<<<<

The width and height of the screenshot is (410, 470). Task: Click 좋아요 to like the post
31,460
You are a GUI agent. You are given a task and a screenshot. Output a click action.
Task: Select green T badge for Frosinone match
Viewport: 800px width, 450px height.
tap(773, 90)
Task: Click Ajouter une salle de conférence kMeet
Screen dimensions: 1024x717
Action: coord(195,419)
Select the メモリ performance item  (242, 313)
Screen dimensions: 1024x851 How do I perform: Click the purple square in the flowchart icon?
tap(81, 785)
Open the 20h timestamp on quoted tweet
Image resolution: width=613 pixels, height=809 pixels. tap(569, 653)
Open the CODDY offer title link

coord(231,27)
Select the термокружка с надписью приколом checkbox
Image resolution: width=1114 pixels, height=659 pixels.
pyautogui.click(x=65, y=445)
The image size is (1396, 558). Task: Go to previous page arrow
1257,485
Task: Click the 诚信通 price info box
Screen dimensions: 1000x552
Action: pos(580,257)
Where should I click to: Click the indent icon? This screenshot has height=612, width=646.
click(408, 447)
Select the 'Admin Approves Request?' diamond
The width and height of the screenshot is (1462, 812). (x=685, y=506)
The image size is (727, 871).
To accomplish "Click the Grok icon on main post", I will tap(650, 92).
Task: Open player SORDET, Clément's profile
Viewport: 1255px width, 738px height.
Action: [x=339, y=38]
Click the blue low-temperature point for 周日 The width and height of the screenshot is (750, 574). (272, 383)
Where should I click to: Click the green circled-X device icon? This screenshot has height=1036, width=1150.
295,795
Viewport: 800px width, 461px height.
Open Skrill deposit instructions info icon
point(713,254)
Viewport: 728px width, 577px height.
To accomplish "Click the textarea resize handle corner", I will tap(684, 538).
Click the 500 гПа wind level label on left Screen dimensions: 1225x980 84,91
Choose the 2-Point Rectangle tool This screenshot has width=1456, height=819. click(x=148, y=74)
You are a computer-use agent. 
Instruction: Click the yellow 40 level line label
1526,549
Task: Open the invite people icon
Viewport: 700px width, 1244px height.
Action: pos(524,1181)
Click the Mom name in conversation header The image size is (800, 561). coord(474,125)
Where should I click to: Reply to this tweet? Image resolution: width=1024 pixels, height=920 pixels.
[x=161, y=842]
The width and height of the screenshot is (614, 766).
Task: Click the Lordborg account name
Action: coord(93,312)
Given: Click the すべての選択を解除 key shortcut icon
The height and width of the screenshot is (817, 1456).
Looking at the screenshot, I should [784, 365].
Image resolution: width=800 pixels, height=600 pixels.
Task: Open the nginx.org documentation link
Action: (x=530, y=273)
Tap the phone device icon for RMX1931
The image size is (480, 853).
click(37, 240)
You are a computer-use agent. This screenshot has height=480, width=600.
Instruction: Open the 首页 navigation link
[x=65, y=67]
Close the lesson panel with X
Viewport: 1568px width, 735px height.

>>>>

Lay out every line of the data above as a JSON list of strings, one string per line, with blank lines left out.

**Full answer**
[
  "The width and height of the screenshot is (410, 470). Task: Click 좋아요 to like the post",
  "31,460",
  "You are a GUI agent. You are given a task and a screenshot. Output a click action.",
  "Task: Select green T badge for Frosinone match",
  "Viewport: 800px width, 450px height.",
  "tap(773, 90)",
  "Task: Click Ajouter une salle de conférence kMeet",
  "Screen dimensions: 1024x717",
  "Action: coord(195,419)",
  "Select the メモリ performance item  (242, 313)",
  "Screen dimensions: 1024x851 How do I perform: Click the purple square in the flowchart icon?",
  "tap(81, 785)",
  "Open the 20h timestamp on quoted tweet",
  "Image resolution: width=613 pixels, height=809 pixels. tap(569, 653)",
  "Open the CODDY offer title link",
  "coord(231,27)",
  "Select the термокружка с надписью приколом checkbox",
  "Image resolution: width=1114 pixels, height=659 pixels.",
  "pyautogui.click(x=65, y=445)",
  "The image size is (1396, 558). Task: Go to previous page arrow",
  "1257,485",
  "Task: Click the 诚信通 price info box",
  "Screen dimensions: 1000x552",
  "Action: pos(580,257)",
  "Where should I click to: Click the indent icon? This screenshot has height=612, width=646.",
  "click(408, 447)",
  "Select the 'Admin Approves Request?' diamond",
  "The width and height of the screenshot is (1462, 812). (x=685, y=506)",
  "The image size is (727, 871).",
  "To accomplish \"Click the Grok icon on main post\", I will tap(650, 92).",
  "Task: Open player SORDET, Clément's profile",
  "Viewport: 1255px width, 738px height.",
  "Action: [x=339, y=38]",
  "Click the blue low-temperature point for 周日 The width and height of the screenshot is (750, 574). (272, 383)",
  "Where should I click to: Click the green circled-X device icon? This screenshot has height=1036, width=1150.",
  "295,795",
  "Viewport: 800px width, 461px height.",
  "Open Skrill deposit instructions info icon",
  "point(713,254)",
  "Viewport: 728px width, 577px height.",
  "To accomplish \"Click the textarea resize handle corner\", I will tap(684, 538).",
  "Click the 500 гПа wind level label on left Screen dimensions: 1225x980 84,91",
  "Choose the 2-Point Rectangle tool This screenshot has width=1456, height=819. click(x=148, y=74)",
  "You are a computer-use agent. ",
  "Instruction: Click the yellow 40 level line label",
  "1526,549",
  "Task: Open the invite people icon",
  "Viewport: 700px width, 1244px height.",
  "Action: pos(524,1181)",
  "Click the Mom name in conversation header The image size is (800, 561). coord(474,125)",
  "Where should I click to: Reply to this tweet? Image resolution: width=1024 pixels, height=920 pixels.",
  "[x=161, y=842]",
  "The width and height of the screenshot is (614, 766).",
  "Task: Click the Lordborg account name",
  "Action: coord(93,312)",
  "Given: Click the すべての選択を解除 key shortcut icon",
  "The height and width of the screenshot is (817, 1456).",
  "Looking at the screenshot, I should [784, 365].",
  "Image resolution: width=800 pixels, height=600 pixels.",
  "Task: Open the nginx.org documentation link",
  "Action: (x=530, y=273)",
  "Tap the phone device icon for RMX1931",
  "The image size is (480, 853).",
  "click(37, 240)",
  "You are a computer-use agent. This screenshot has height=480, width=600.",
  "Instruction: Open the 首页 navigation link",
  "[x=65, y=67]",
  "Close the lesson panel with X",
  "Viewport: 1568px width, 735px height."
]